Should they update their apps? Probably, but it costs money to build systems like that and most corporations don't want to drop money on something that already works perfectly fine.

Adopting webkit would completely disrupt all of these services, and Microsoft would basically destroy its customer base/relations.

Alternatively, Chrome is about pushing the boundaries of what's possible on the web. It's great for new companies, startups, and small developers, but as they move fast and implement new standards / functionality they also break stuff, and unlike Microsoft it doesn't really matter to the webkit dev team if a certain medium size corporation's old payroll app no longer works because of the latest chrome update.

Different browsers serve different purposes, and IE's is to provide stability.
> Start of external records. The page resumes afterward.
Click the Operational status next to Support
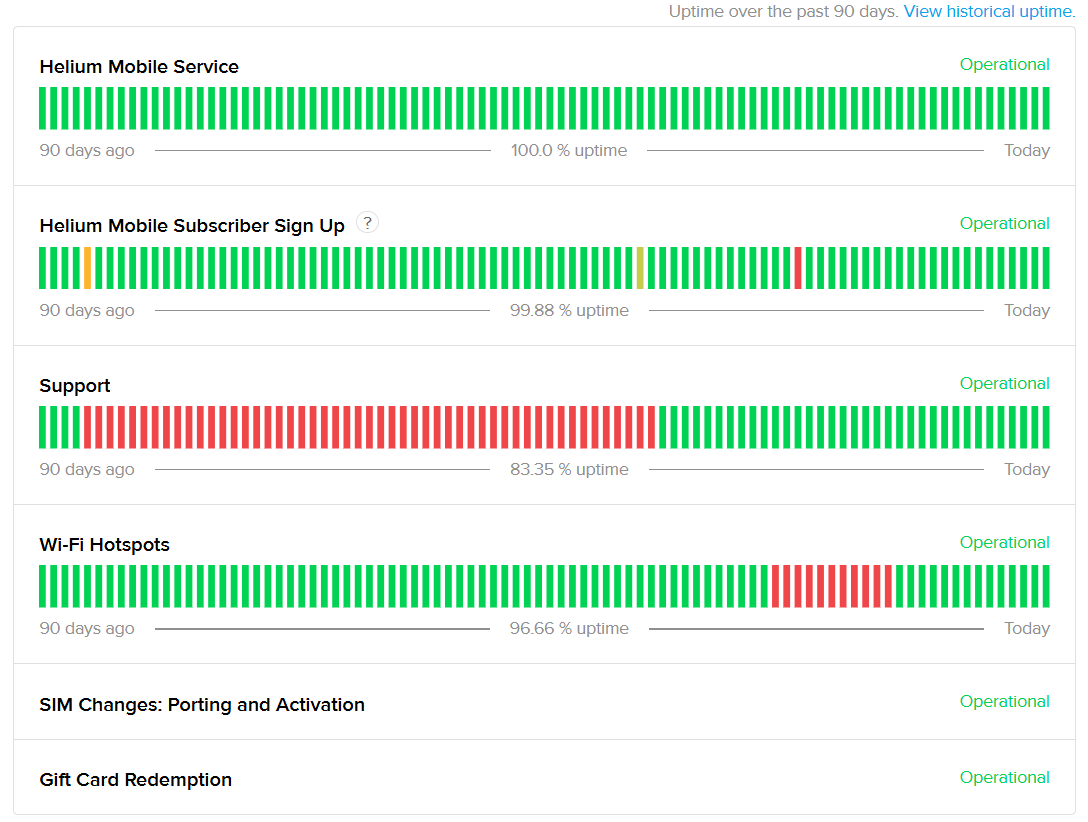 1004,384
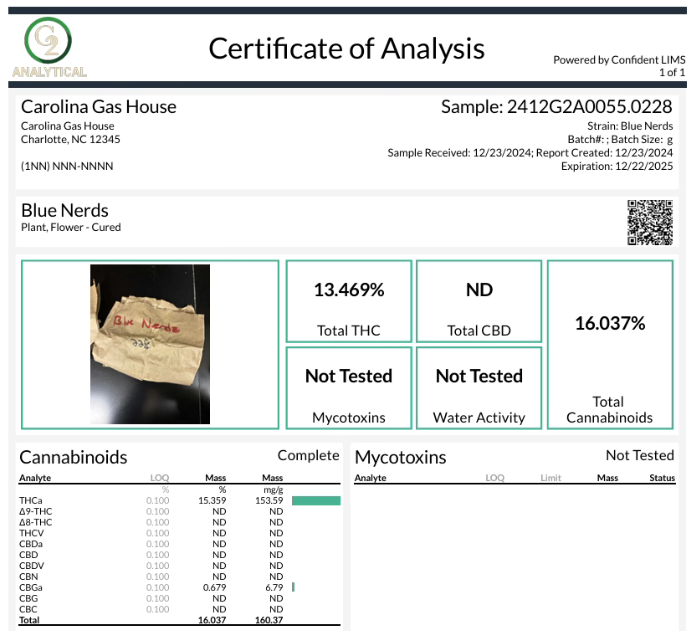Select the Mycotoxins table section heading

400,457
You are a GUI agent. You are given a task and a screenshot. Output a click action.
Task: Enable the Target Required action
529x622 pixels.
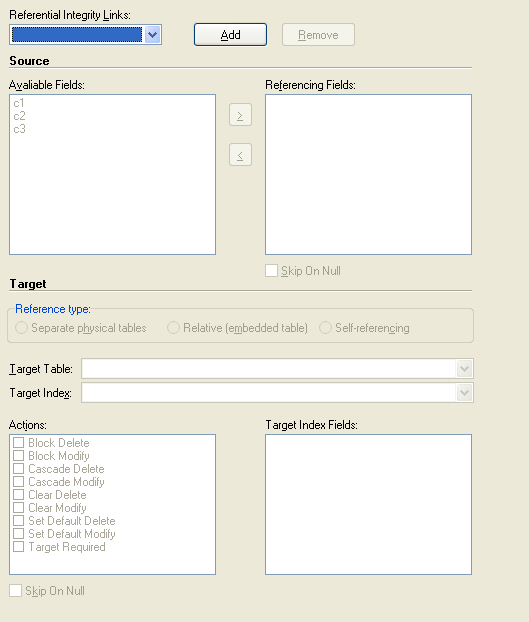click(19, 547)
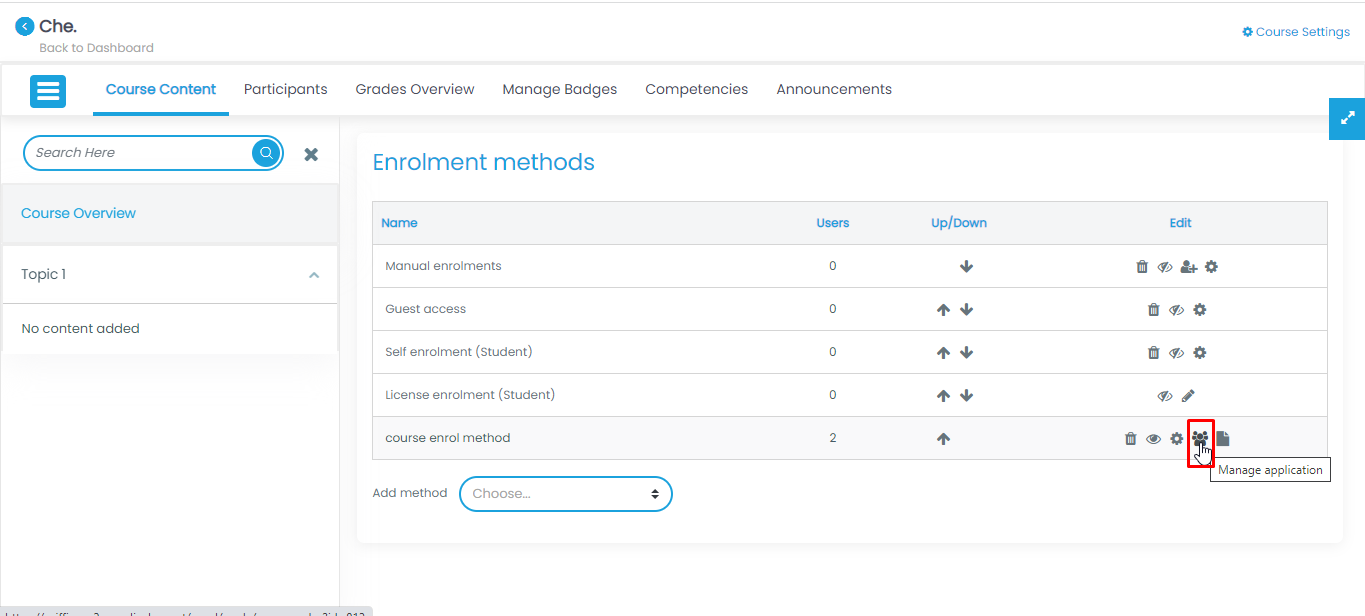Hide the course enrol method via eye icon
Screen dimensions: 1365x616
(x=1153, y=439)
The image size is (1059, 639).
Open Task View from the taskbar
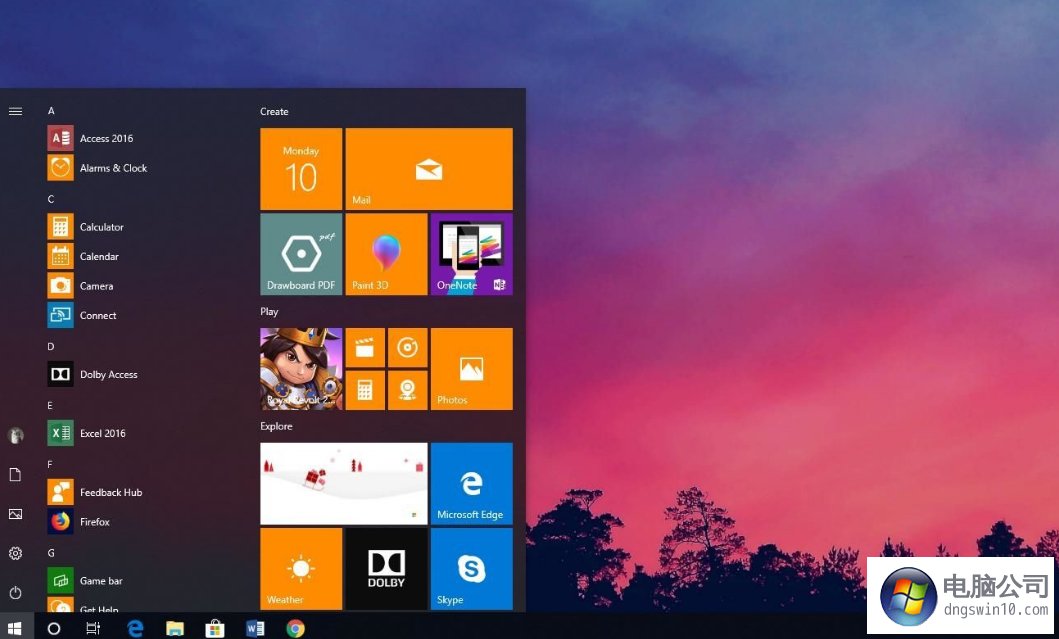click(93, 627)
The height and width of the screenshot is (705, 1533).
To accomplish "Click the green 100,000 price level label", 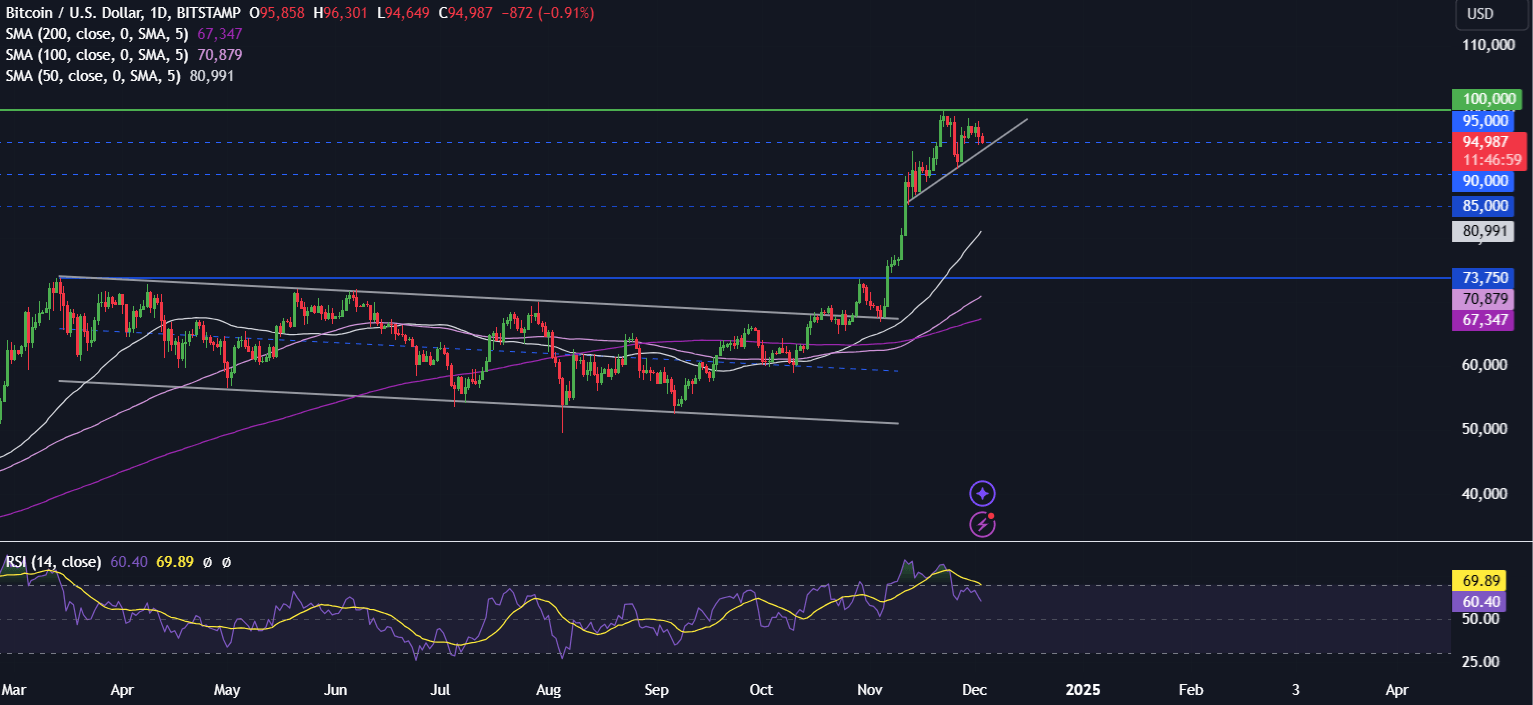I will coord(1487,99).
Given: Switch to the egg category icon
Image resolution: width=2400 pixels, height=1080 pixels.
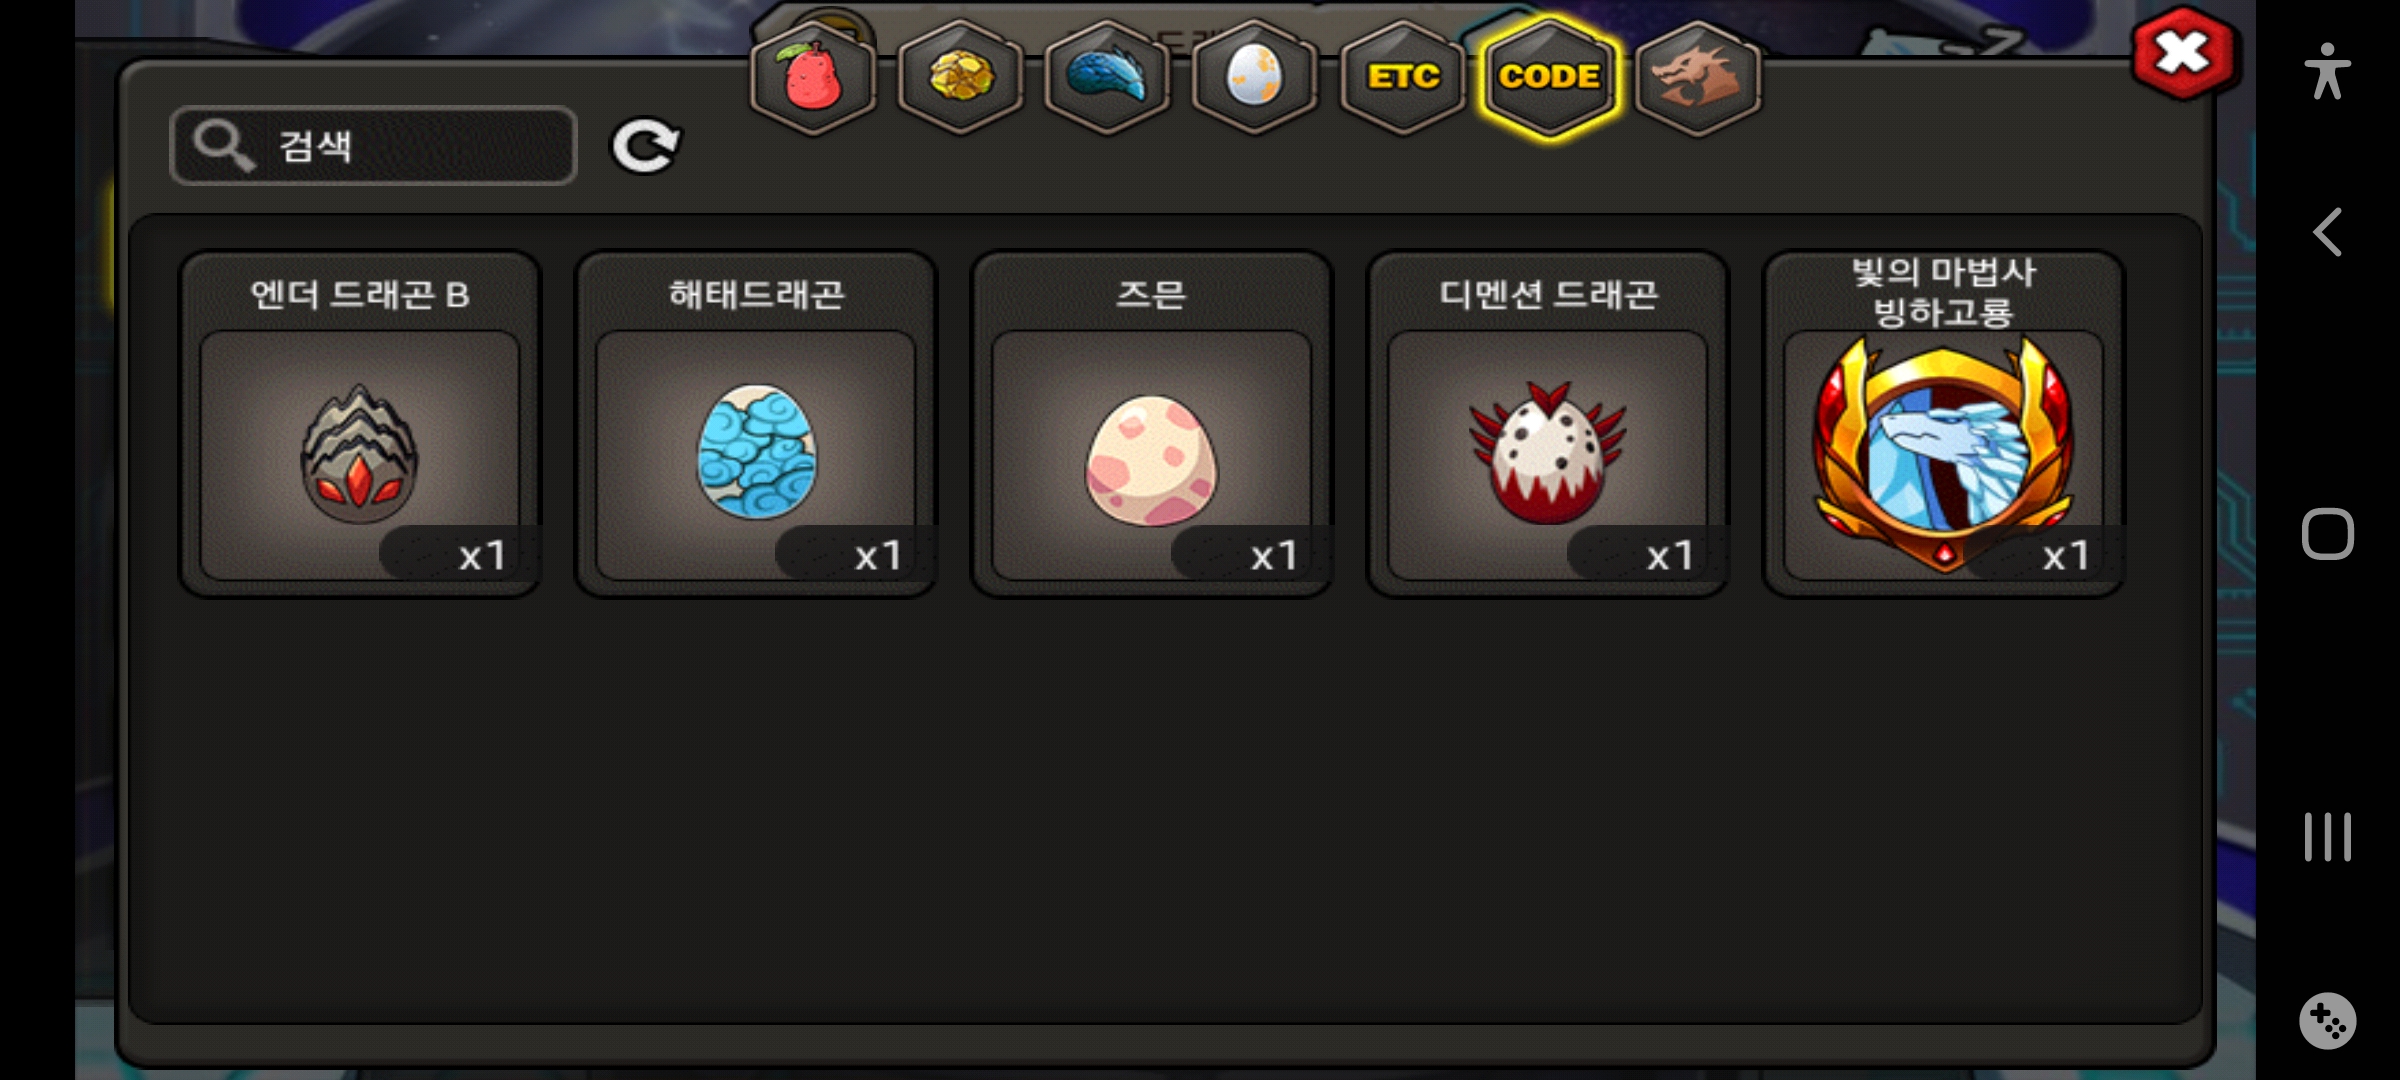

Hence they don't adopt webkit.

(I was an intern with IE this past summer and I asked the very same question minus the last part to my manager, and this was his response)

2 comments

You can still use Webkit without requiring your browser to be bleeding edge. You can still update at the same glacial pace that IE has updated by using Webkit, shaking all the bugs out of it, and then releasing it.

There is no requirement that it be exactly like Chrome. Look at Safari on OS X, that Webkit engine is not the same one that goes into Chrome. By the time that Safari is released Chrome is already several Webkit versions ahead.

They could provide trident so corporations can safely live in IE6 world until they die or grow up and webkit by the default for rest of the users.